Plaintiff asserts seven causes of action: (1) cruel and unusual punishment in violation of the Eighth and Fourteenth Amendment under 42 U.S.C. Section 1983 against Officers Moya and Mora; (2) Monell liability under Section 1983; (3) violation of California Civil Code Section 52.1 (the “Bane Act”) against Officers Moya and Mora; (4) negligence against Officers Moya and Mora; and (5) intentional infliction of emotional distress against Officers Moya and Mora. Second Am. Compl. (“SAC”), Dkt. No. 46.
II. STANDARDS
A court must grant summary judgment if the movant shows “that there is no genuine dispute as to any material fact and the movant is entitled to judgment as a matter of law.” Fed.R.Civ.P. 56(a). In order to satisfy this burden, “the moving party must either produce evidence negating an essential element of the nonmoving party's claim or defense or show that the nonmoving party does not have enough evidence of an essential element to carry its ultimate burden of persuasion at trial.” Nissan Fire & Marine Ins. Co., Ltd. v. Fritz Cos., Inc., 210 F.3d 1099, 1102 (9th Cir. 2000). “In order to carry its ultimate burden of persuasion on the motion, the moving party must persuade the court that there is no genuine issue of material fact.” Id. A genuine factual issue exists if, considering the burdens of production and proof that would be required at trial, sufficient evidence favors the non-movant such that a reasonable jury could return a verdict in that party's favor. Anderson v. Liberty Lobby, Inc., 477 U.S. 242, 249 (1986).
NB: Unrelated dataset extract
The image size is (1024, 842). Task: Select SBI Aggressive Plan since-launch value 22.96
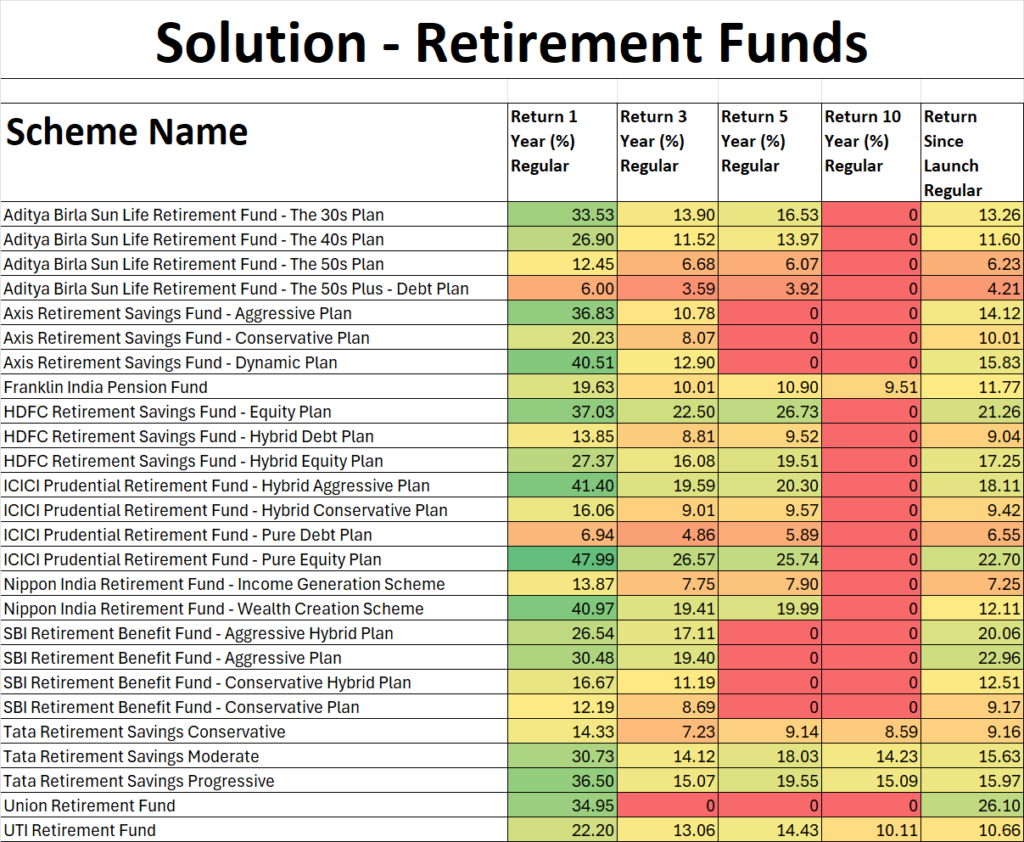click(x=972, y=658)
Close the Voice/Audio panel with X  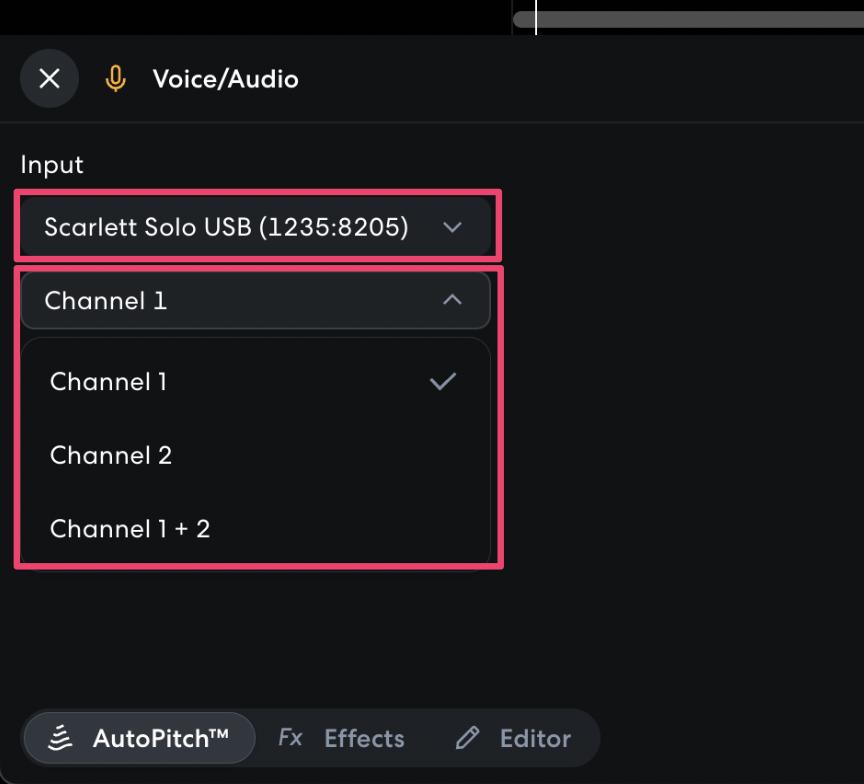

Once the moving party has met its burden, the nonmoving party may not simply rely on the pleadings, but must produce significant probative evidence, by affidavit or as otherwise provided by Federal Rule of Civil Procedure 56, supporting the claim that a genuine issue of material fact exists. TW Elec. Serv., Inc. v. Pac. Elec. Contractors Ass'n, 809 F.2d 626, 630 (9th Cir. 1987). In other words, there must exist more than “a scintilla of evidence” to support the non-moving party's claims, and conclusory assertions will not suffice. See Anderson, 477 U.S. at 252; Thornhill Publ'g Co. v. GTE Corp., 594 F.2d 730, 738 (9th Cir. 1979). When reviewing the evidentiary record, the court must draw all reasonable inferences in favor of the non-moving party. Matsushita Elec. Indus. Co. v. Zenith Radio Corp., 475 U.S. 574, 587 (1986). However, [i]t is not the task of the Court to scour the record in search of a genuine issue of triable fact.” Keenan v. Allan, 91 F.3d 1275, 1279 (9th Cir. 1996).
Where, as here, the parties have filed cross-motions for summary judgment, “[e]ach motion must be considered on its own merits.” Fair Hous. Council of Riverside Cty., Inc. v. Riverside Two, 249 F.3d 1132, 1136 (9th Cir. 2001). “In fulfilling its duty to review each cross-motion separately, the court must review the evidence submitted in support of each cross-motion.” Id.
III. DISCUSSION
A. First Cause of Action: Section 1983
In the first cause of action, Plaintiff alleges that Officers Moya and Mora subjected him to cruel and unusual punishment in violation of the Eighth and Fourteenth Amendment. SAC ¶ 71. Plaintiff alleges that Officers Moya and Mora knew, or should have known, of Plaintiff's serious risks of physical harm and were deliberately indifferent to those risks. Id. ¶ 72.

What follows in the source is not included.